_Prompt_
Write out all entries word for word.

_Source material_
————————

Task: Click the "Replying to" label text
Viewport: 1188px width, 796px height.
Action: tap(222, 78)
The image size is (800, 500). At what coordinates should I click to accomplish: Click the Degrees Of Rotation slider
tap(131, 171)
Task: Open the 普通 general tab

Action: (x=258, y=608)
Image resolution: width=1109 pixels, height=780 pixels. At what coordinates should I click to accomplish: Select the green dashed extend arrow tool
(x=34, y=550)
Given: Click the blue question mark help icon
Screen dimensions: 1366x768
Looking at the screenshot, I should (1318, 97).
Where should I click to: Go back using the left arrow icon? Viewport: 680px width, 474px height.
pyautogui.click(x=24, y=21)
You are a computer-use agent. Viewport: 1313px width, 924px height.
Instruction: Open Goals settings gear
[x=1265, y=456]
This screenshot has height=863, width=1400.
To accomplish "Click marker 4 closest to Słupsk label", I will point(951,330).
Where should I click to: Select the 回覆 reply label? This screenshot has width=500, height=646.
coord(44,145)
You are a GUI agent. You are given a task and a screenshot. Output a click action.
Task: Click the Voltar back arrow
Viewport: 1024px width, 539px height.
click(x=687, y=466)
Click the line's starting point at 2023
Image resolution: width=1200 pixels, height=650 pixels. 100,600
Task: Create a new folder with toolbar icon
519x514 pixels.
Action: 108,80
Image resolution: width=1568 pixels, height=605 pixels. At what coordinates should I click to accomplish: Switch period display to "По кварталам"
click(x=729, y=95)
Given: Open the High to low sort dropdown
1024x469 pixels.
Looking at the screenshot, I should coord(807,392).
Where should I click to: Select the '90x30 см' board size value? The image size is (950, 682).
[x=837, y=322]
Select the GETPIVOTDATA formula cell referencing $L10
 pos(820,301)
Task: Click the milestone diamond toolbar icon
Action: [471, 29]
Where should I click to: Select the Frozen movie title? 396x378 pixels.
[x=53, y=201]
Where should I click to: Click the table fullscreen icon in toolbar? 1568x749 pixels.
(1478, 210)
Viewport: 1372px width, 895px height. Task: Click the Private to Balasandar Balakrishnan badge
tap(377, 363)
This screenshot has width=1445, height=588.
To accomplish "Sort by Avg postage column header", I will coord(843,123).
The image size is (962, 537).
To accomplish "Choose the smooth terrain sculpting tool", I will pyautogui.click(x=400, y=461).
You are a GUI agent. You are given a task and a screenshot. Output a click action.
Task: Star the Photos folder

————————

_Response below_
Task: Click the "Replying to" label text
Viewport: 1188px width, 796px height.
Action: tap(222, 78)
The image size is (800, 500). At what coordinates should I click to accomplish: Click the Degrees Of Rotation slider
tap(131, 171)
Task: Open the 普通 general tab

Action: (x=258, y=608)
Image resolution: width=1109 pixels, height=780 pixels. At what coordinates should I click to accomplish: Select the green dashed extend arrow tool
(x=34, y=550)
Given: Click the blue question mark help icon
Screen dimensions: 1366x768
Looking at the screenshot, I should (1318, 97).
Where should I click to: Go back using the left arrow icon? Viewport: 680px width, 474px height.
pyautogui.click(x=24, y=21)
You are a computer-use agent. Viewport: 1313px width, 924px height.
Instruction: Open Goals settings gear
[x=1265, y=456]
This screenshot has height=863, width=1400.
To accomplish "Click marker 4 closest to Słupsk label", I will point(951,330).
Where should I click to: Select the 回覆 reply label? This screenshot has width=500, height=646.
coord(44,145)
You are a GUI agent. You are given a task and a screenshot. Output a click action.
Task: Click the Voltar back arrow
Viewport: 1024px width, 539px height.
click(x=687, y=466)
Click the line's starting point at 2023
Image resolution: width=1200 pixels, height=650 pixels. 100,600
Task: Create a new folder with toolbar icon
519x514 pixels.
Action: 108,80
Image resolution: width=1568 pixels, height=605 pixels. At what coordinates should I click to accomplish: Switch period display to "По кварталам"
click(x=729, y=95)
Given: Open the High to low sort dropdown
1024x469 pixels.
Looking at the screenshot, I should coord(807,392).
Where should I click to: Select the '90x30 см' board size value? The image size is (950, 682).
[x=837, y=322]
Select the GETPIVOTDATA formula cell referencing $L10
 pos(820,301)
Task: Click the milestone diamond toolbar icon
Action: [471, 29]
Where should I click to: Select the Frozen movie title? 396x378 pixels.
[x=53, y=201]
Where should I click to: Click the table fullscreen icon in toolbar? 1568x749 pixels.
(1478, 210)
Viewport: 1372px width, 895px height. Task: Click the Private to Balasandar Balakrishnan badge
tap(377, 363)
This screenshot has width=1445, height=588.
To accomplish "Sort by Avg postage column header", I will coord(843,123).
The image size is (962, 537).
To accomplish "Choose the smooth terrain sculpting tool", I will pyautogui.click(x=400, y=461).
You are a GUI agent. You are given a task and a screenshot. Output a click action.
Task: Star the Photos folder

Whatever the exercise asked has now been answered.